Any time there’s something big going on in baseball, you know Curt Schilling will have something to say about it. And he had a few choice words for a certain New York Yankees third baseman.

The former Red Sox pitcher and current ESPN analyst was on WEEI’s Mut & Merloni on Tuesday discussing the latest in the Biogenesis scandal, namely Alex Rodriguez. He harkened on the fact that even though Rodriguez is the only player appealing his suspension, he also won’t deny that he used them.

Howard Smith-USA TODAY Sports
“There’s two answers to, Did you cheat, did you take steroids, did you take HGH: No, or any other answer. And any other answer means yes,” Schilling said. “I know that there are a lot of legal issues, and hey, you don’t want to say this, and there could be some actual real-world legal implications, but no means no. And anything other than no means yes. That’s the world we live in. Twice yesterday they put him on the spot where he could have said, ‘I did not do this, these charges are false’ — which none of them have done.
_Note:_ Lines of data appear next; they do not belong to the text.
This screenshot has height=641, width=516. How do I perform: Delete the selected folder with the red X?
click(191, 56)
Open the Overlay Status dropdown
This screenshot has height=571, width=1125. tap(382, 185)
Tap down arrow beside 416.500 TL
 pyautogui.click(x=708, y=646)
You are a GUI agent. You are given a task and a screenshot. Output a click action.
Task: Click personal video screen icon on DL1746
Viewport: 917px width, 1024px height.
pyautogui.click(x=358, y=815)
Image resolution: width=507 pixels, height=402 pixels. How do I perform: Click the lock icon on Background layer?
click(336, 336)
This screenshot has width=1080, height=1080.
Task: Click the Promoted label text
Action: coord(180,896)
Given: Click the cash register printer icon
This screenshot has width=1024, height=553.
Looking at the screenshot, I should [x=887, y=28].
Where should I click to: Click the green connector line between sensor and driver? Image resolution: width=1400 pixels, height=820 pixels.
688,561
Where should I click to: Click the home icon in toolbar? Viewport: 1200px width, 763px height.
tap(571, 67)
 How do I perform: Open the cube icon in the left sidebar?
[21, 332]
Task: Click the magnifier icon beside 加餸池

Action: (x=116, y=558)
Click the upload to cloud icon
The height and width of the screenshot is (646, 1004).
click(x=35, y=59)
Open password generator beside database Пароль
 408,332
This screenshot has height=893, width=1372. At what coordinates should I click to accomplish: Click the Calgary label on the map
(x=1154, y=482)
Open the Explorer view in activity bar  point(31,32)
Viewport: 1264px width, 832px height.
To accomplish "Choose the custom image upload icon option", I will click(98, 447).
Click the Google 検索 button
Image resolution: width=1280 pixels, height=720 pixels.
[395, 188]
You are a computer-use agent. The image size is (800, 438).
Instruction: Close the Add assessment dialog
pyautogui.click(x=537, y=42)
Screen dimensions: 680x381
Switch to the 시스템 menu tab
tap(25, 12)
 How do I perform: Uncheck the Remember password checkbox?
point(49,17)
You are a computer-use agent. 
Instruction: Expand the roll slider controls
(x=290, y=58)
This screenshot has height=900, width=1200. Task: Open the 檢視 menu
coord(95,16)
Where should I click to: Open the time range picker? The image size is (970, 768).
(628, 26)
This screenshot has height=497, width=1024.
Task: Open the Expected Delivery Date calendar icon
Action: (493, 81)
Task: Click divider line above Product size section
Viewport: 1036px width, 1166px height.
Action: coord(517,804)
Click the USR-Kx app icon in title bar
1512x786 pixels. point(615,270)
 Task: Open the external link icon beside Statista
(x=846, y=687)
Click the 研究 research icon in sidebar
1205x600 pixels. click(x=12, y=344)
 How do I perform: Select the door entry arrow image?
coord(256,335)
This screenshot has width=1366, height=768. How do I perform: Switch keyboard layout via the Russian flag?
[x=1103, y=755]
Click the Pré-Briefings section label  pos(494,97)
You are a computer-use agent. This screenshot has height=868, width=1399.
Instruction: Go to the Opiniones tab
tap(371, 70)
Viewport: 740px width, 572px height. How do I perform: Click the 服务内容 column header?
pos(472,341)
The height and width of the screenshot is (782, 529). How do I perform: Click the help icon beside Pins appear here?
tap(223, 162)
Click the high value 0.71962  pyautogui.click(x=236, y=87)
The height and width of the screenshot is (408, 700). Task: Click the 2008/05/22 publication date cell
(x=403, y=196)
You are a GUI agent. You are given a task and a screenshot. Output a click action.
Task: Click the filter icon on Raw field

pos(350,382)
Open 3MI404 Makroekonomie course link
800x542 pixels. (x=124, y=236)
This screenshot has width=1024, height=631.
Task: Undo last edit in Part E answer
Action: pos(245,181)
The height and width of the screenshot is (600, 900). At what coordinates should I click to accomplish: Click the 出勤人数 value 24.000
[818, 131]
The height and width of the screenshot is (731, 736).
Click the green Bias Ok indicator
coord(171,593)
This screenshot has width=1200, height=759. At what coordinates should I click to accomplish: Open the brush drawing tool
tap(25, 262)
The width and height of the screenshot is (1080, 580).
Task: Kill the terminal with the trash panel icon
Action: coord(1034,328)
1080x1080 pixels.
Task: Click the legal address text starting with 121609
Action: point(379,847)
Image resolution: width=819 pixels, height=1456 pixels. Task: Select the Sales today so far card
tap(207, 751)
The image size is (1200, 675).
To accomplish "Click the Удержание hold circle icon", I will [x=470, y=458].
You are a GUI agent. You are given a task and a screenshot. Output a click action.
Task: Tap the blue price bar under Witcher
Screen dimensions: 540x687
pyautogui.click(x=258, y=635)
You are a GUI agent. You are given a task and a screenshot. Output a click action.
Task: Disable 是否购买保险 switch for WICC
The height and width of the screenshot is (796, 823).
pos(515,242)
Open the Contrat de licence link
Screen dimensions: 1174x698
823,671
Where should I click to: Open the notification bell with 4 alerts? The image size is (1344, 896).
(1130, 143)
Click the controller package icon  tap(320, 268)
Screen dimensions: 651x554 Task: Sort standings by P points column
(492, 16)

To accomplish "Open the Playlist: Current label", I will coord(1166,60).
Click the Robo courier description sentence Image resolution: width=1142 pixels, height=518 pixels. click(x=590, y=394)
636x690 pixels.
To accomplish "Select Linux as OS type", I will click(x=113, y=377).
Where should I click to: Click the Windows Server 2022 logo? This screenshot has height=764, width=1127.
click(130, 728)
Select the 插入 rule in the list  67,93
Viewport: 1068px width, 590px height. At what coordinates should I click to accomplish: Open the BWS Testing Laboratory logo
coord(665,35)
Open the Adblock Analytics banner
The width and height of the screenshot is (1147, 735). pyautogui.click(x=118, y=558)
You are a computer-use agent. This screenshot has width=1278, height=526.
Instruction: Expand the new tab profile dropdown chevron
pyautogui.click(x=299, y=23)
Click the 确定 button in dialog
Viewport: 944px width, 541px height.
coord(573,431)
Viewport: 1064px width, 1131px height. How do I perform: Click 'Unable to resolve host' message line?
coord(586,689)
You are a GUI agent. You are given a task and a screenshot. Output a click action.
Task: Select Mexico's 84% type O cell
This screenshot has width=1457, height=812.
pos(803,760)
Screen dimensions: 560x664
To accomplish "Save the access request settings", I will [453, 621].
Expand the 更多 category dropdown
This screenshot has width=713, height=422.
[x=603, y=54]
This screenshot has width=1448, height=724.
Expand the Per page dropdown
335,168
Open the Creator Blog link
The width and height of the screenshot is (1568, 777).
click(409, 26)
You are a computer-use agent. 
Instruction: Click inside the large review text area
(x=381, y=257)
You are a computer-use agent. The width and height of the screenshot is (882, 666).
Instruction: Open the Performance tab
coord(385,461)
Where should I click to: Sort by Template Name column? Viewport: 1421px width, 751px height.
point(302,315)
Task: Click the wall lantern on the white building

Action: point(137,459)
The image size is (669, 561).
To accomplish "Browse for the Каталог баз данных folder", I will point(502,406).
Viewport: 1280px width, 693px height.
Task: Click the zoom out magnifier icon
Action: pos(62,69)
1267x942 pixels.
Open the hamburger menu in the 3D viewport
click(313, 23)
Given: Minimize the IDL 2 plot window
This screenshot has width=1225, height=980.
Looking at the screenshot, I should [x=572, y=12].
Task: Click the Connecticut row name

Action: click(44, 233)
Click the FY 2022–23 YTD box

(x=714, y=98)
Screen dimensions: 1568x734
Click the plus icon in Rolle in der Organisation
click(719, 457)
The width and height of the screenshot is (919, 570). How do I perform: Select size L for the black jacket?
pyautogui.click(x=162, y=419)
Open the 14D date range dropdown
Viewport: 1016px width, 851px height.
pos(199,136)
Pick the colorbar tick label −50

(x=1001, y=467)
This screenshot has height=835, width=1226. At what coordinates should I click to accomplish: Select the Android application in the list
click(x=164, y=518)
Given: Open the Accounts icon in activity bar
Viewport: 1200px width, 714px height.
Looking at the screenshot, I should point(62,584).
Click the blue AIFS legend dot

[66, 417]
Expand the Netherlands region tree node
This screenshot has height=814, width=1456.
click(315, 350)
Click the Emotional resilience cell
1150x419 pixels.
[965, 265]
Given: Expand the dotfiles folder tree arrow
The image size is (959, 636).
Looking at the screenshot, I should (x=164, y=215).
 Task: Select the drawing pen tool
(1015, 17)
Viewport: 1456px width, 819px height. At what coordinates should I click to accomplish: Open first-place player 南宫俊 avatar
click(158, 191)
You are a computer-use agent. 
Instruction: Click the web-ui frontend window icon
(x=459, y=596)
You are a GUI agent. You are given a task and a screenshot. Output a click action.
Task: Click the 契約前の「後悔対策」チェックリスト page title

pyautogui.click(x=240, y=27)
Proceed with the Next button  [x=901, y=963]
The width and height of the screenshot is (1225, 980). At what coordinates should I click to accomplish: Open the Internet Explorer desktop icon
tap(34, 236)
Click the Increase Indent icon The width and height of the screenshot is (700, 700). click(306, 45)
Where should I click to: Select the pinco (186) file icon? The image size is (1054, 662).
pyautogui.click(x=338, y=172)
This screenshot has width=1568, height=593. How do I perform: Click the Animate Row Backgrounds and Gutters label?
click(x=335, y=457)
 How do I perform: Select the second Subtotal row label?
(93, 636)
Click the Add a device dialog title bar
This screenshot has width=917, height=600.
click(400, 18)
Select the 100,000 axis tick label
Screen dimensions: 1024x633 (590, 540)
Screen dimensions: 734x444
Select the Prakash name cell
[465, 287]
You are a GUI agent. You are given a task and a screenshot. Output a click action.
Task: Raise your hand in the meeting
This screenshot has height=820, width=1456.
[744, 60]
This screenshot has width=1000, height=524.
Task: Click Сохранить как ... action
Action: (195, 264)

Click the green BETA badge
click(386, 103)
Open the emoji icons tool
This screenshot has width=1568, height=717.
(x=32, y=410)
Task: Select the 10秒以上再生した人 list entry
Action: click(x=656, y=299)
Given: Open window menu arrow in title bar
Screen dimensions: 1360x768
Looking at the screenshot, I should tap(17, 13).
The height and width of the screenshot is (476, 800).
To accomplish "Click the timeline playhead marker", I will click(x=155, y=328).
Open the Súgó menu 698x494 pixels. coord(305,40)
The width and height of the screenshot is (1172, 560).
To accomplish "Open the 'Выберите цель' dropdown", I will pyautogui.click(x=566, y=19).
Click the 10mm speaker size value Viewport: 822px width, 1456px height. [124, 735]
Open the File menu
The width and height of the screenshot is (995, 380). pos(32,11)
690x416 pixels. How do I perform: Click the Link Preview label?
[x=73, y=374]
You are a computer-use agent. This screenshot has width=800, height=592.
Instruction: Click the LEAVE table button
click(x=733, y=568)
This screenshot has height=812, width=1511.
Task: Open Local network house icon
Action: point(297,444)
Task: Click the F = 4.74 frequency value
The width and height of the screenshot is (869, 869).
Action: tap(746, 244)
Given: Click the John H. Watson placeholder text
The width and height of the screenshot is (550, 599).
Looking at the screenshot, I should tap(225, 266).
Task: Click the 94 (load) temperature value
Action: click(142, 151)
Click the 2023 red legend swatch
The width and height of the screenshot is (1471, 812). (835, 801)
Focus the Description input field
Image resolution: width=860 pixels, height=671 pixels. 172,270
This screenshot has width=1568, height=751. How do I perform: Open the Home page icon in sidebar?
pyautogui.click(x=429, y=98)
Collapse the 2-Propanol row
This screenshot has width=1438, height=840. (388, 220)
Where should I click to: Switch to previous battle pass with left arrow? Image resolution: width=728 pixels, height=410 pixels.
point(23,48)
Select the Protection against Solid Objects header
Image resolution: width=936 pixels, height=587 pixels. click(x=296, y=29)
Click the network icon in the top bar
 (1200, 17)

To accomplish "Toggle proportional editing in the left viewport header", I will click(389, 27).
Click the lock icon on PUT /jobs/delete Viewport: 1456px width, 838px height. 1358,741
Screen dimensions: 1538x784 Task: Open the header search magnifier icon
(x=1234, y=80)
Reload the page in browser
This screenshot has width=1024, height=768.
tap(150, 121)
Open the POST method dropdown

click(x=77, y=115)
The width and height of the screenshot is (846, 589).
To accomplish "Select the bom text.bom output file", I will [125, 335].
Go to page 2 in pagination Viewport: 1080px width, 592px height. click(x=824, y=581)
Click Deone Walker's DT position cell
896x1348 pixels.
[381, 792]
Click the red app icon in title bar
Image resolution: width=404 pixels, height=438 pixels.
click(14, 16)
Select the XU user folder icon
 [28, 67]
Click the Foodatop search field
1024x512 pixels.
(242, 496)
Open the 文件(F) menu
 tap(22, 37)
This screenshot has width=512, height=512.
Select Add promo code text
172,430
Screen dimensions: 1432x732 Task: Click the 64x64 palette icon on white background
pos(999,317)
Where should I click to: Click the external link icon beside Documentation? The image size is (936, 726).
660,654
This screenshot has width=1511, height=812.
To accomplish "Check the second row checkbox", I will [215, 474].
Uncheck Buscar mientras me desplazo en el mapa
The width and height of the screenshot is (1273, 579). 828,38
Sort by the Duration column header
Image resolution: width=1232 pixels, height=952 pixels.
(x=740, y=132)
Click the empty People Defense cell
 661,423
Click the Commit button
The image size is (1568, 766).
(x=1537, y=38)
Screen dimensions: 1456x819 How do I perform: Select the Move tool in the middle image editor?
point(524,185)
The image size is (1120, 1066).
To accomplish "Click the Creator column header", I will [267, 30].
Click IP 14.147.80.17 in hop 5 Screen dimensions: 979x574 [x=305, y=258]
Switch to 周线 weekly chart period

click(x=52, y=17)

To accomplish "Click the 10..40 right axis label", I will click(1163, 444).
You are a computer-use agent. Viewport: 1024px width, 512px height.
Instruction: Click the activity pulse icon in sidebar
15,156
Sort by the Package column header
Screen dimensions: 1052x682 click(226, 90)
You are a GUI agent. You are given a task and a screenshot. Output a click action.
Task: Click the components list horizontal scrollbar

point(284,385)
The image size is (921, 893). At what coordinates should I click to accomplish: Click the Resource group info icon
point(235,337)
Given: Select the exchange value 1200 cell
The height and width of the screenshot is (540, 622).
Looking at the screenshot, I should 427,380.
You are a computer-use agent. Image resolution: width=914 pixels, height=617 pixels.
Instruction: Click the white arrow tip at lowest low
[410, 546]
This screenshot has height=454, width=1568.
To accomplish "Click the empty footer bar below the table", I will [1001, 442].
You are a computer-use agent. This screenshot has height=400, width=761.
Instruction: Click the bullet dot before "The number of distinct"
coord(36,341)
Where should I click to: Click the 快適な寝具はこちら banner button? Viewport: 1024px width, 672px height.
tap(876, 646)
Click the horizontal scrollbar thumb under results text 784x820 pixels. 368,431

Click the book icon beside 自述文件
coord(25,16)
None of them have denied this.”

Schilling went on to say that he has talked to people who are “intimately involved” in the investigation and that they're shocked that Rodriguez is trying to appeal because of all of the evidence they have against him.

Schilling said he knows he’s not perfect, but he also said he’s never cheated or used performance enhancing drugs. What’s more, he believes that Rodriguez has been using them for his entire career.

“I still believe, if you look at the body of evidence around [Jose] Canseco and BALCO and all the things that have come out in the last 10 or 15 years, the connections to Miami and the University of Miami, I honestly think he’s Jose Canseco,” Schilling said. “I think his entire career he has used performance-enhancing drugs.”

He’s also on board for stricter drug suspensions. He noted that false positives might create problems with strict suspensions, but there’s a way around that.

“I would be all for overwhelming evidence on a strike and you’re done — overwhelming evidence being defined as something significant that the players would agree to,” Schilling said. “But I’ve got to believe we’re headed to a two-strikes-and-you’re-done-forever scenario. That’s the only way. Hitting the pockets of the players is the only way to change this.”